YOUR GOAL — Go through the data below and gather each line containing "agent".

[Dataset entries]
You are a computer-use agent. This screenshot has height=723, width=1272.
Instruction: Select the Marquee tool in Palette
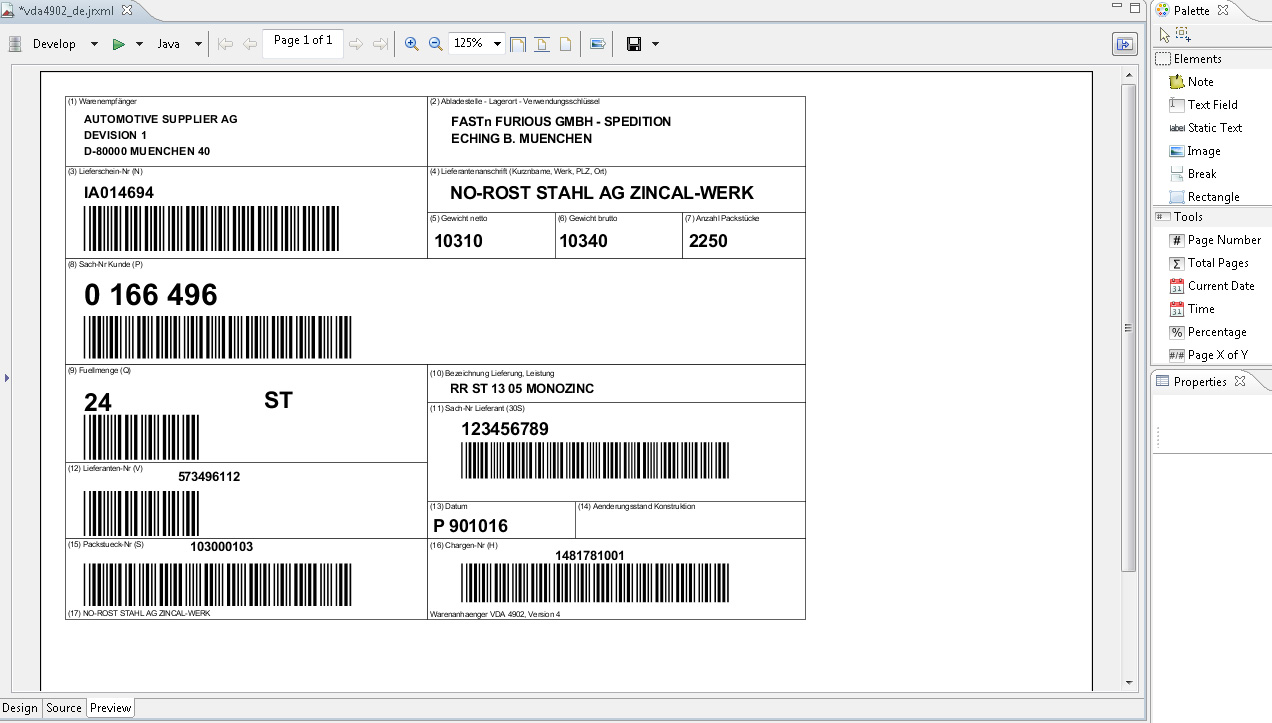pos(1182,34)
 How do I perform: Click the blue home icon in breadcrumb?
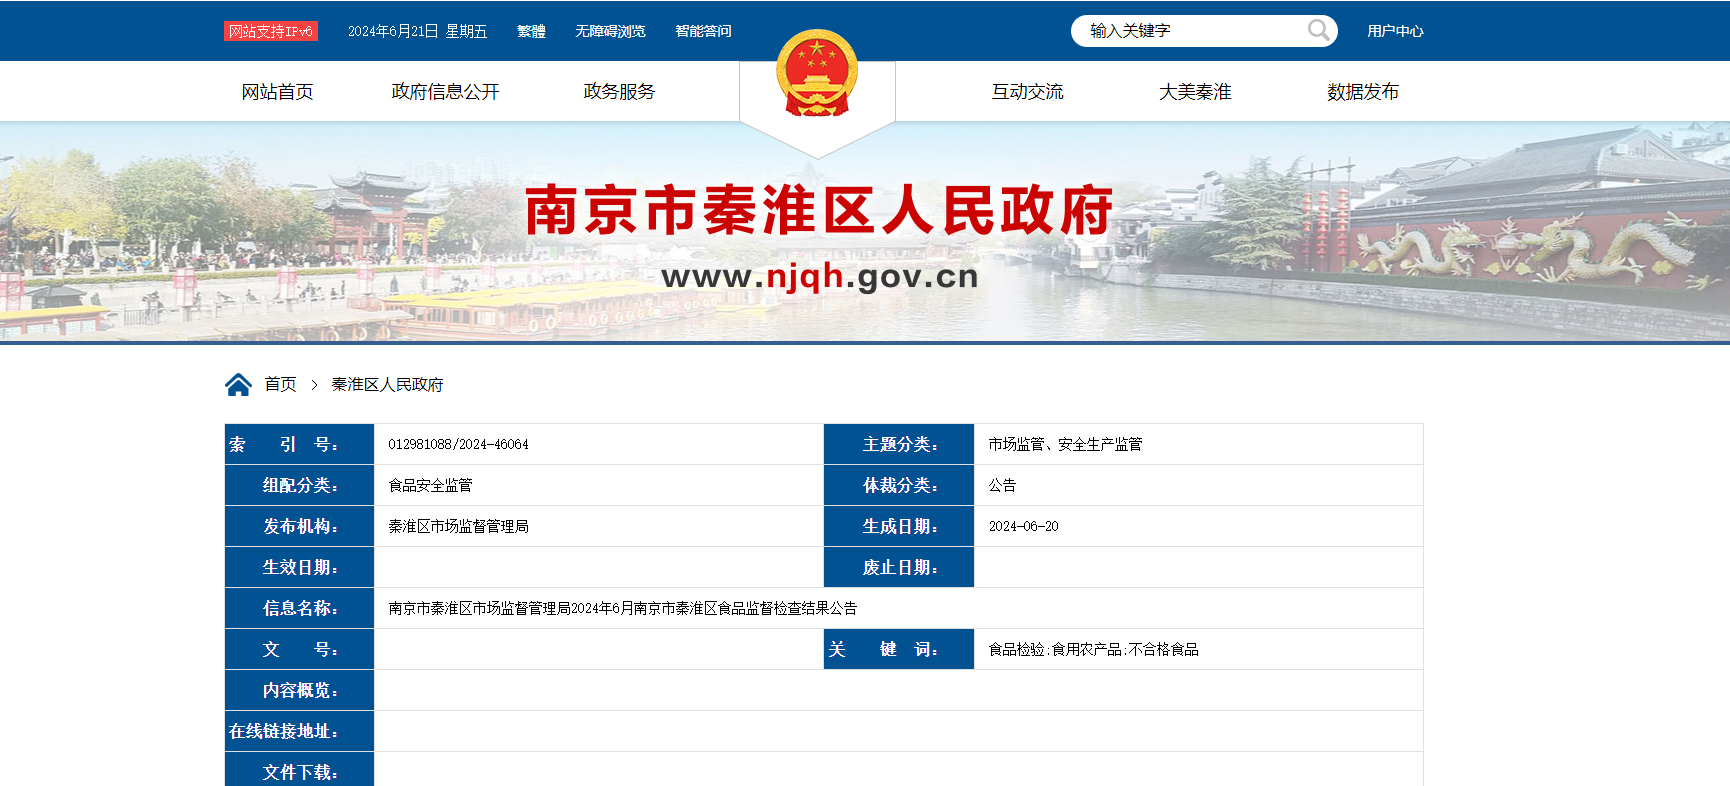click(x=238, y=385)
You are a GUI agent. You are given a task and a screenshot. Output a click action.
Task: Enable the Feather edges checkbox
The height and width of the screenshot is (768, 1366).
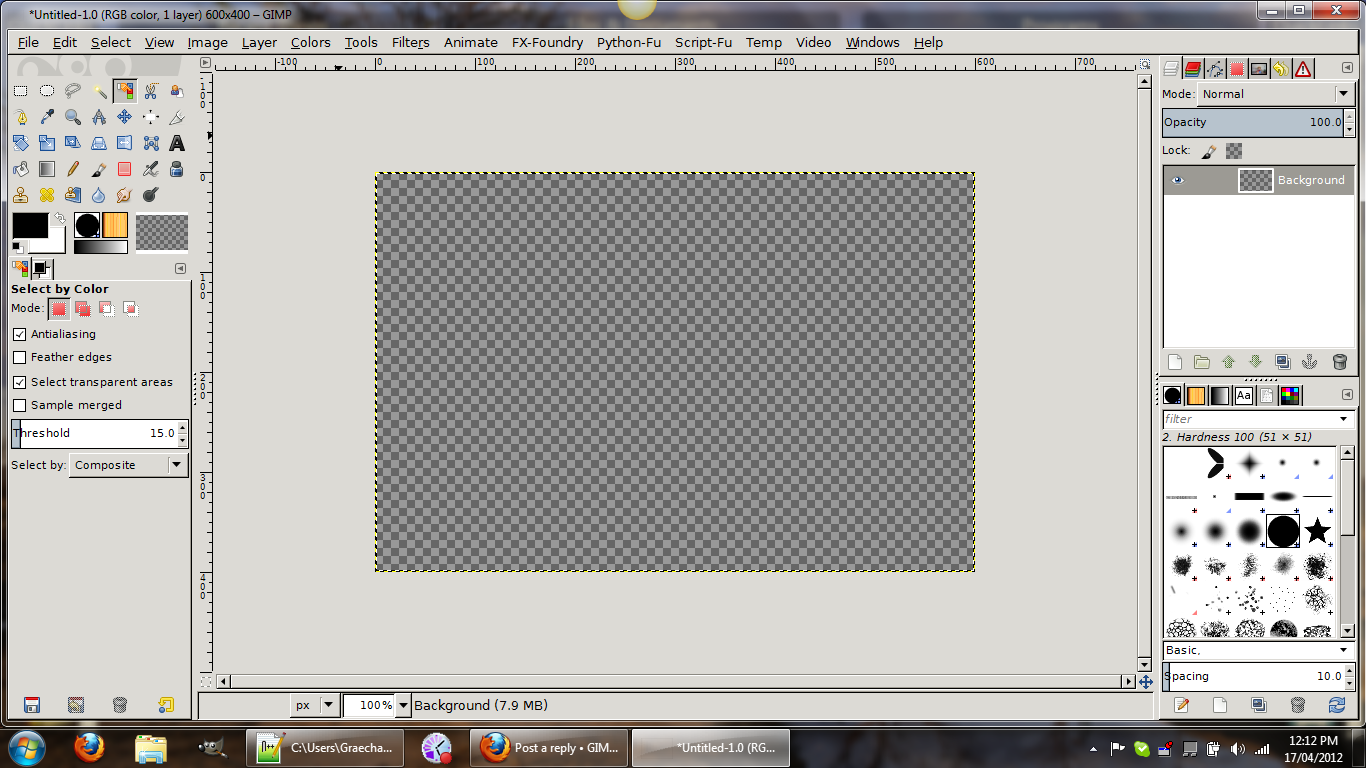click(x=19, y=357)
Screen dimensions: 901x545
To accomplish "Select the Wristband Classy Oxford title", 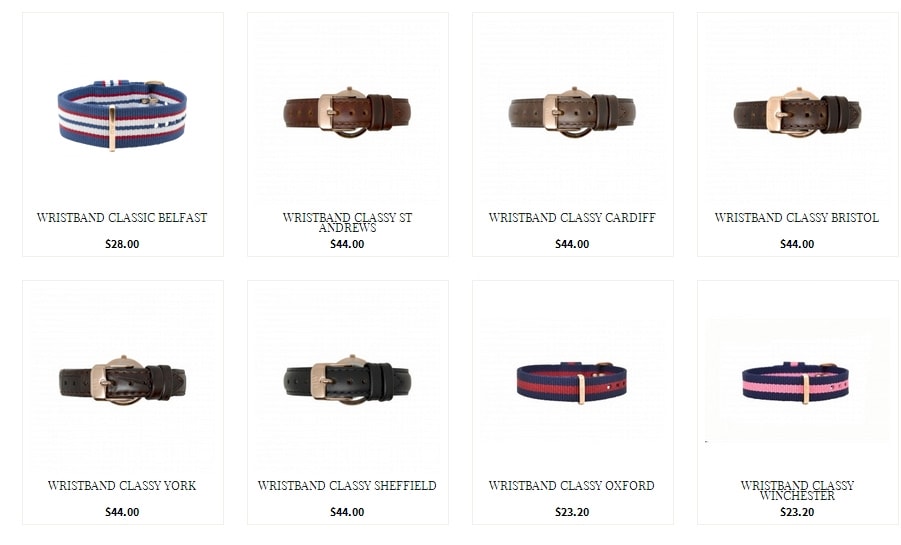I will [x=572, y=486].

RESPONSE AREA —
You are a computer-use agent. This screenshot has height=723, width=1272.
You are a GUI agent. You are given a task and a screenshot. Output a click action.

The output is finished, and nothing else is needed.